Originally Posted by johnplayerson
There are lots of pictures of the marathon already available on the internet. It is not my plan to be a service , only trying to save some people some money and get them a better amp. I got them both here.
If you want to argue with electrical engineer randy slone about capacitance and capacitors, as well as amplifier power supply rejection ratio, unfortunaty he is deceased. With good amplifier design only, high grade capacitors only remove noise that would otherwise be rejected by the amplifier boards. They only need to be wired to handle the highest voltage given out by the transformer leads. You can make them wired to 1000 volt, still only the transformer rating will pass threw them.
Capacitance determines the ability of the capacitors to smooth properly at all levels of voltage. MR Slone recommends 10000 uf minimum per 100 watts, and that is his minimum recommendation.
The marathon amplifier is only 60 lbs. where does common sense tell you the extra 25 lbs is? That is a lot of weight. I can tell you right now most of the difference is in the transformer, which always is the heaviest part of amplification. The caps don't weight anything. I would guess 5 lbs in the case.
60000 uf per side in the marathon is half what randy sloan recommends and is inadequate to smooth the flow to full power. If you want to question it go ahead, but most audiophiles want more capacitance.
Again, you're saying a whole lot of nothing.
I want to argue with you because it's you who is posting wrong information. It's obvious that you never planned to be of any service to the community, it's the disservice part I object to.
No one said anything about "voltage passing threw (sic) them", which is irrelevant. We discussed capacitor reservoir energy storage, and posted the formula to calculate it.
I have an amp with 80000 uf in its cap bank. I have another amp with 33000 uf in its cap bank. Which amp has more energy storage in its cap bank?
Of course, you can't answer that question without knowing the voltage spec of the caps.
The first amp has 8 @ 10,000 uf 100V caps. The 2nd amp, 10 @ 3,300 200V caps. The 1st amp has a cap res storage capacity of 400 joules, the 2nd amp, 600 joules.
For the math-challenged or lazy, here's a capacitor energy storage calculator:
I'm posting this ^^^ info for others who may be interested because it's obvious to me that you are not. If you believe microfarads/100W are all that matters, voltage is irrelevant and all you have to do to qualify that errant belief is to say "as long as the amp is designed good.." then good for you, but I wouldn't post that philosophy all over a thread on the subject and not expect a response or two.

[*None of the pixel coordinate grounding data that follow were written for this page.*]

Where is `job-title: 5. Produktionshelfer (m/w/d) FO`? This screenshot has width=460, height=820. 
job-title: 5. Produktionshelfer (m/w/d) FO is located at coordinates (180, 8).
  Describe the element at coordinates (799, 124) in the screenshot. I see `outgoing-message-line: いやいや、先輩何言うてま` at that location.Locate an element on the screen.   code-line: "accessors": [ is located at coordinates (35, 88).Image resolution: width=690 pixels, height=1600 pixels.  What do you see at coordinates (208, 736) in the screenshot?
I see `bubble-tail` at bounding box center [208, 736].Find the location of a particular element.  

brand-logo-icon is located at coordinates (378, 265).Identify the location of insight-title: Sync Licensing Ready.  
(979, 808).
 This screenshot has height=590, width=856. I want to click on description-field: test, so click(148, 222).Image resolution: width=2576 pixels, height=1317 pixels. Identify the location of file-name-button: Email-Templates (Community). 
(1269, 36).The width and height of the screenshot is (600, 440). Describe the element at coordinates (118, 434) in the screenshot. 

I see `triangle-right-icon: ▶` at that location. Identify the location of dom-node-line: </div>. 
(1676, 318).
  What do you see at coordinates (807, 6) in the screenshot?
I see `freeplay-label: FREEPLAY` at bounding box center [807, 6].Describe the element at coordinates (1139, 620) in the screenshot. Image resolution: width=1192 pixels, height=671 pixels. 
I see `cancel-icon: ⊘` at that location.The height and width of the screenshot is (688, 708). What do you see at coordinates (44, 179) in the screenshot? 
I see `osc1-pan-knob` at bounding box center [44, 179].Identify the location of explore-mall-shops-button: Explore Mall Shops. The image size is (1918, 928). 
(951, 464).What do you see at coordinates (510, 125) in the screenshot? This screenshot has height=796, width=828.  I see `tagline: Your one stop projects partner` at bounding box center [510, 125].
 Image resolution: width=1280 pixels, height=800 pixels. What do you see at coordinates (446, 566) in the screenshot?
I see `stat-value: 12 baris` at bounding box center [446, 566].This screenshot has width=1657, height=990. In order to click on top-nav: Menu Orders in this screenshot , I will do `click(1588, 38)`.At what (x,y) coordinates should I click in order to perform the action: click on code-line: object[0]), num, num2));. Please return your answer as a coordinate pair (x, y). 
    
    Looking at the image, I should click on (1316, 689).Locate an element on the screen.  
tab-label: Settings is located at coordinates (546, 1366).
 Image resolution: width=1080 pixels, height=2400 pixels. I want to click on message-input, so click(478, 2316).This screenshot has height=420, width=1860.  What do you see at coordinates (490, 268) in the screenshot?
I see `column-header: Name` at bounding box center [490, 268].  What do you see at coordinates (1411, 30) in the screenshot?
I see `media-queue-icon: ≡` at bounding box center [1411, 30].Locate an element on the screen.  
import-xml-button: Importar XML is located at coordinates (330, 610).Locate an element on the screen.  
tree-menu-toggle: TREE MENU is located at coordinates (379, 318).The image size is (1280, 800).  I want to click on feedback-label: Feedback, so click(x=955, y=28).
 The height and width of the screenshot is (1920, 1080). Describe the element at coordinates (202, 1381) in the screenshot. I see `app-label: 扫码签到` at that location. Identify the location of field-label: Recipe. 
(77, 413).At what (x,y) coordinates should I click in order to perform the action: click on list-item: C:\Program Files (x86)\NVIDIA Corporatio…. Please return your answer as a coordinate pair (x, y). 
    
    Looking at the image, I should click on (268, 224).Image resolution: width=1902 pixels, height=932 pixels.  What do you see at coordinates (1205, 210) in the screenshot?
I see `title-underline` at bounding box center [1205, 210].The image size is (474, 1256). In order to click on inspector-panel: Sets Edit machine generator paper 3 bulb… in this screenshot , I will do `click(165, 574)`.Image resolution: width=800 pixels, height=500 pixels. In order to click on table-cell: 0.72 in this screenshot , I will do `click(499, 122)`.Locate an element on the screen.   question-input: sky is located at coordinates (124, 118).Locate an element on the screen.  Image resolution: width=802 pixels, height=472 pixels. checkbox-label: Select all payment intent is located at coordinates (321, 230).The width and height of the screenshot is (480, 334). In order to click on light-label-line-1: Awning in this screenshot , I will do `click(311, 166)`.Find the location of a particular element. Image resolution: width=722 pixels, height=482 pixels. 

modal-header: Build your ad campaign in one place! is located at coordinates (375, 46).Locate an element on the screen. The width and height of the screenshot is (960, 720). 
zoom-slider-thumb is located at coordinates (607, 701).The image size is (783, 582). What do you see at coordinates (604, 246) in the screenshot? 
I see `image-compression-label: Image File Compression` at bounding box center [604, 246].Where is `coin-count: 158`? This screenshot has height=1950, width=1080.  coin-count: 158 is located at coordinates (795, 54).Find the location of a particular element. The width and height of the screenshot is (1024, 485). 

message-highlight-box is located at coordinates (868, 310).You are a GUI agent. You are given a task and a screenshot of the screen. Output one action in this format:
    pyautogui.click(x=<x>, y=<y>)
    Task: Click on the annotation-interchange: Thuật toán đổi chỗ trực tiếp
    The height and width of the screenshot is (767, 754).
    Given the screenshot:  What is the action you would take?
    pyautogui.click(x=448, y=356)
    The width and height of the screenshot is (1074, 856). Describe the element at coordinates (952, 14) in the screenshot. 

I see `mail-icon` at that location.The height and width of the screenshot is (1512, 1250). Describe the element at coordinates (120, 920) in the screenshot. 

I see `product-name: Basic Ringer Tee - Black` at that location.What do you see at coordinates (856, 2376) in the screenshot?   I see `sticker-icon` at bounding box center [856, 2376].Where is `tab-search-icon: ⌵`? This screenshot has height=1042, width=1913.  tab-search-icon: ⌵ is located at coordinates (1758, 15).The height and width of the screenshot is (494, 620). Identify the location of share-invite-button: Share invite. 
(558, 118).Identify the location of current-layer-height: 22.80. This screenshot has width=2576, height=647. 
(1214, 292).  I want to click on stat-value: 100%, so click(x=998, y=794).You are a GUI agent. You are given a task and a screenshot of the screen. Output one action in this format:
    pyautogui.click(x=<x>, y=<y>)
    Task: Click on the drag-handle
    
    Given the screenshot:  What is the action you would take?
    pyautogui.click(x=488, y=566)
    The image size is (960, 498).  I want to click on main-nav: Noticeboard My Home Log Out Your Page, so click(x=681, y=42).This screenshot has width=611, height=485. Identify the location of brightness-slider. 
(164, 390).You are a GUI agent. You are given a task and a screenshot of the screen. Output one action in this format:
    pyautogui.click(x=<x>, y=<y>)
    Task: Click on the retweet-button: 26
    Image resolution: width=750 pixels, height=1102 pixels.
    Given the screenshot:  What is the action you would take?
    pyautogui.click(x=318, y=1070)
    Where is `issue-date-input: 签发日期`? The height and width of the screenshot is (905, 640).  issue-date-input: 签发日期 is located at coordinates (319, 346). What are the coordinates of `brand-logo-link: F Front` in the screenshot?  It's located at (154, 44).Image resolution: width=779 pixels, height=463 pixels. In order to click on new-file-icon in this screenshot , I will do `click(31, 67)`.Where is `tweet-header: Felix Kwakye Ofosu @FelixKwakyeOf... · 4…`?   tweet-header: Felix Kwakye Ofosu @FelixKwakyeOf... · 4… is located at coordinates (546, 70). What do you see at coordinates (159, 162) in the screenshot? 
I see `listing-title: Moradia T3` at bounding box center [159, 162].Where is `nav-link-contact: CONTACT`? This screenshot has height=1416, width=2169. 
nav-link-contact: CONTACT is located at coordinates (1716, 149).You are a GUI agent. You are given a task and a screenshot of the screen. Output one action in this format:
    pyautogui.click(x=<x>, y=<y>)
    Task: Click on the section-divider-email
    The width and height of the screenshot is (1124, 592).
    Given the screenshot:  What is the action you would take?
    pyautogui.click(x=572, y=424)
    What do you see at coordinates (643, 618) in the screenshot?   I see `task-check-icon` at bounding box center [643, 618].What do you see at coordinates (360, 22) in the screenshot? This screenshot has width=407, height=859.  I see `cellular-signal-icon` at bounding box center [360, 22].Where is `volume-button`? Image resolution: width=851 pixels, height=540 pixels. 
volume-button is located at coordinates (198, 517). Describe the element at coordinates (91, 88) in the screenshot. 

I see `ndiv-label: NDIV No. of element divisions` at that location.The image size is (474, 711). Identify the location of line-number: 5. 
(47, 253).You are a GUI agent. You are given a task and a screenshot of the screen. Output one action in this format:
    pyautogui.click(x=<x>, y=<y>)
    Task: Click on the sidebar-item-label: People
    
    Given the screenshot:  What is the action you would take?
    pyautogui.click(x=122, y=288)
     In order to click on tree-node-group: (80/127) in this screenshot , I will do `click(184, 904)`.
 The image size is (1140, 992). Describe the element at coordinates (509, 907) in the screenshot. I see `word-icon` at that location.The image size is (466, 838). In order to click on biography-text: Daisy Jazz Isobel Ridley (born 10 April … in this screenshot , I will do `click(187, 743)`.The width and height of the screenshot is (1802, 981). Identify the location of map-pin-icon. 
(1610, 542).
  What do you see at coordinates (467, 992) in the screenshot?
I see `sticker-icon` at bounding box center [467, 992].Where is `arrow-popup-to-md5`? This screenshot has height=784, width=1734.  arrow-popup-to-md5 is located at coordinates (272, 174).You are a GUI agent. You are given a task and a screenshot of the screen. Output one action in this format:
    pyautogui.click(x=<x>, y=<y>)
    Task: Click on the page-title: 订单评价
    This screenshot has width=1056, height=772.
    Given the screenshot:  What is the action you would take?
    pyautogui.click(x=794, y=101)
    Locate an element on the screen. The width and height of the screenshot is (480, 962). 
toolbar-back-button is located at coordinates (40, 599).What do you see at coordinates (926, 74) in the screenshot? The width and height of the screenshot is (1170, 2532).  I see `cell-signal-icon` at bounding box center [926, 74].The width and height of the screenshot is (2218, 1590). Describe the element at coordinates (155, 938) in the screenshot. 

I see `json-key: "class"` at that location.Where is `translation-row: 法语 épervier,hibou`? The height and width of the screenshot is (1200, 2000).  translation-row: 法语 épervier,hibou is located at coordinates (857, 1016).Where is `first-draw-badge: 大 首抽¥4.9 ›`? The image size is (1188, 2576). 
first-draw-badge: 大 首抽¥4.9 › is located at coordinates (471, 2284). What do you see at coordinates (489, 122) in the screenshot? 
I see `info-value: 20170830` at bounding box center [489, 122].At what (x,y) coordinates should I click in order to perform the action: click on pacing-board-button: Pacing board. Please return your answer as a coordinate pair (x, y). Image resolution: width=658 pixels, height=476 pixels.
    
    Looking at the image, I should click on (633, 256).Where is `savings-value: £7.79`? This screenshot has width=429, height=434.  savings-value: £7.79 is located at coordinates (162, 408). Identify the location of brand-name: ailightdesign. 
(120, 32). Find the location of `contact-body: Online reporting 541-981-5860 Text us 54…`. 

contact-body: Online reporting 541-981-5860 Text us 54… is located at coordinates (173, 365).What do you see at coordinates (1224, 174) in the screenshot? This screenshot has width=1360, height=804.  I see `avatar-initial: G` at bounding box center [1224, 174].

Xfrmr weight vs actual performance is another whole thread. I suggest you read a bit more before you tell us all how it works.
My point is that I showed that the MA 5050 can handle most soundtrack to below 10 Hz, save a few very heavy hitters, at calibrated reference level in 3500 cubes. If any amplifier "tests out way better", show us the evidence. This is what we generally do here. notnyt did so with his systems and documented the progress with measurements and specifics, which is why people use his recommendations with confidence. We both documented the MA 5050 MKI (which, at the time I paid $650 for) and MKII and then moved on to the clone FP9000, K12000 and FP14000 amplifiers, again providing a service in making all information we discovered available.